[[ Document passage, beginning ]]

Cyrus McCormick filed a lawsuit against Manny for patent infringement in 1855, styled McCormick v. Manny. McCormick demanded that Manny stop producing reapers, and pay McCormick US$400,000. The trial, originally scheduled for Chicago, Illinois in September 1855, had prominent lawyers on both sides. McCormick hired former US Attorney General Reverdy Johnson and New York patent attorney Edward Nicholl Dickerson.

Manny hired Edwin M. Stanton who hired local Illinois lawyer Abraham Lincoln. However, the trial was moved to Cincinnati, Ohio. Although Manny won the case, with an opinion by Supreme Court Judge John McLean, Lincoln ended up not contributing to the defense. After later being elected president, Lincoln chose Stanton as his Secretary of War. See Abraham Lincoln's patent.

==Death==
John H. Manny died in 1856 of a stomach illness and the manufacturing of his machine was then carried on by the Talcott brothers and Ralph Emerson until 1860, when Mr. Emerson bought out his partners and associated himself with William A. Talcott. Following the death of Manny the firm was known as Talcott, Emerson, & Co.

After Manny's death on January 31, 1856, McCormick appealed the case to the United States Supreme Court. McCormick lost again.

[[ Document passage, end ]]
[[ Records supplied, beginning ]]

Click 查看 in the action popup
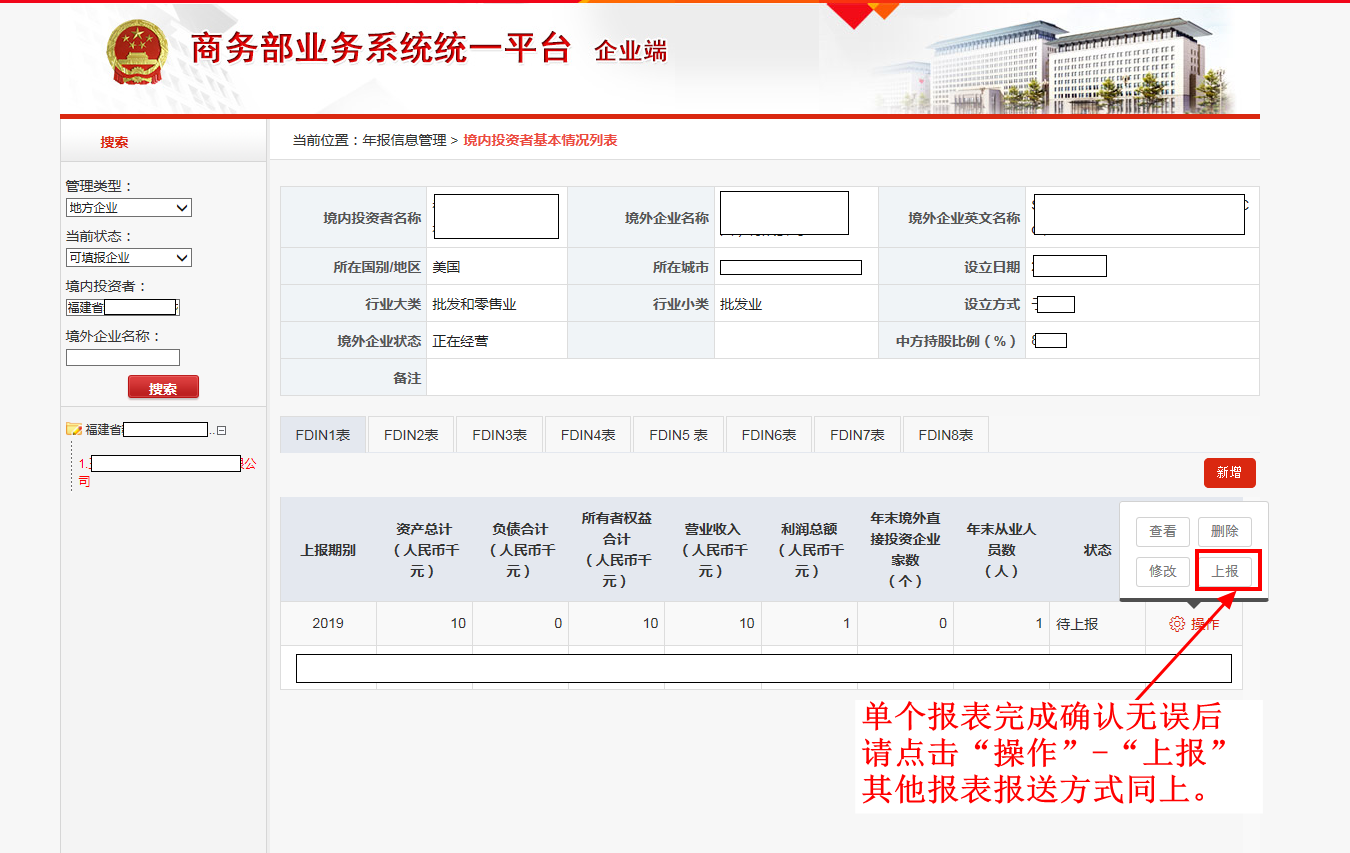The width and height of the screenshot is (1350, 853). pyautogui.click(x=1162, y=532)
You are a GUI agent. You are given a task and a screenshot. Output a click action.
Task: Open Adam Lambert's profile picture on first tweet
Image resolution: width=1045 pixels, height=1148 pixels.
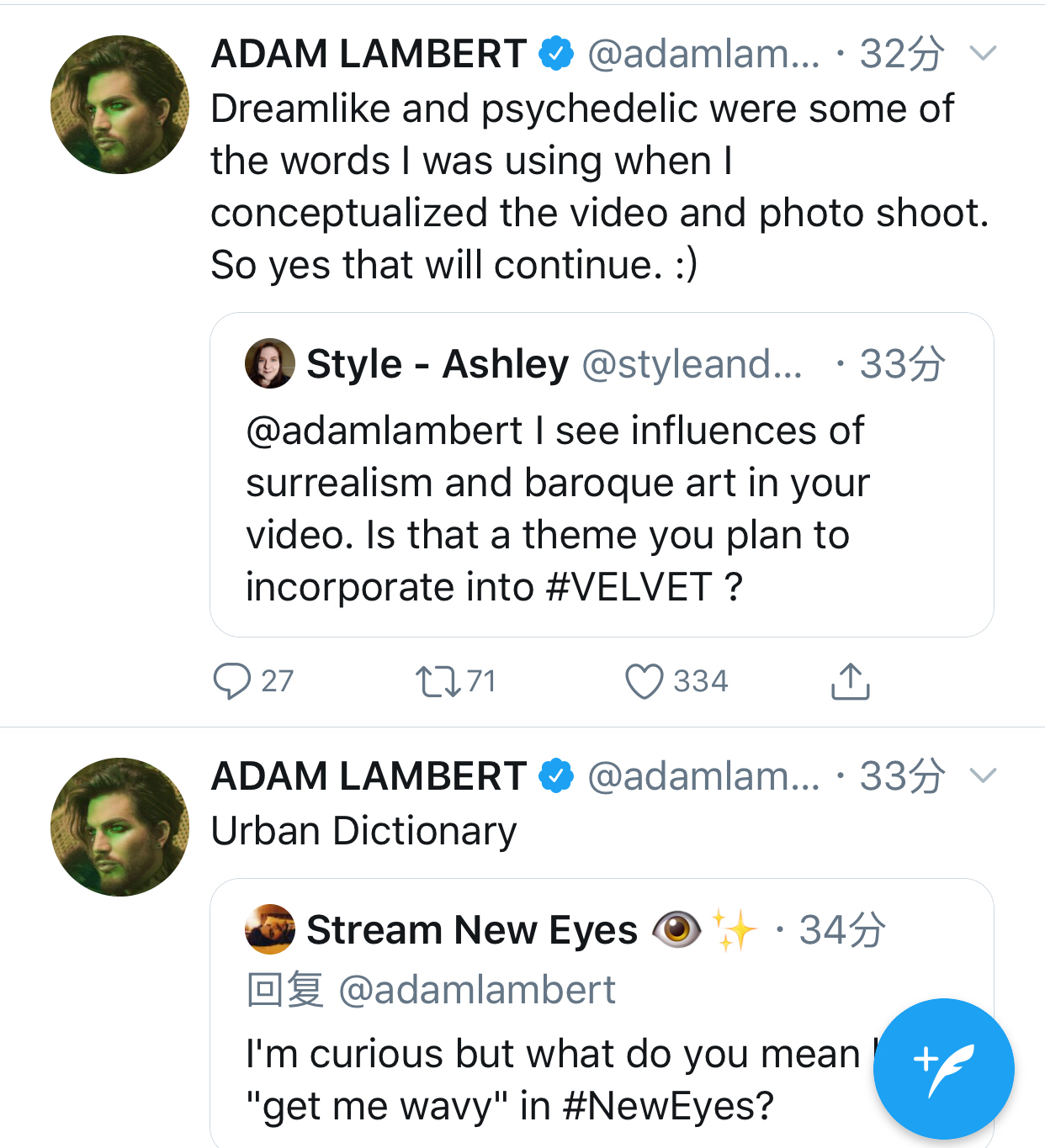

[[ Records supplied, end ]]

## Check your understanding
1. Answer these questions from the text on the McCormick v. Manny case, one line each:
(a) How much money did McCormick demand from Manny?
(b) To which city was the trial moved?
(c) Who carried on the manufacturing of Manny's machine after his death?
2. According to the text on the McCormick v. Manny case, on what ground did McCormick sue Manny, and what did he demand? Answer in one to three sentences.
3. Extend the text on the McCormick v. Manny case from its last sentence.

## Results
1.
(a) US$400,000.
(b) Cincinnati, Ohio.
(c) The Talcott brothers and Ralph Emerson.

2. McCormick sued Manny for patent infringement. He demanded that Manny stop producing reapers and pay him US$400,000.

3.
The firm meanwhile had continued to manufacture reapers as Talcott, Emerson & Company. In 1860 Emerson bought out the other partners, and then the name was changed back to Talcott, Emerson & Company about 1874.
Emerson (who was a cousin of the poet Ralph Waldo Emerson) ran the company until it became Emerson-Brantingham in 1909 under the leadership of Charles S. Brantingham. The company purchased a number of other manufacturers including Reeves & Co, but by 1915 ran into financial difficulties. After a merger with the former D. M. Osborne company, in 1928 it was bought by J. I. Case Company, now Case Corporation.

Manny's widow married Robert Hall Tinker in 1870 and lived in the house now called Tinker Swiss Cottage.

John Henry Manny is sometimes confused with John Pels Manny, a cousin.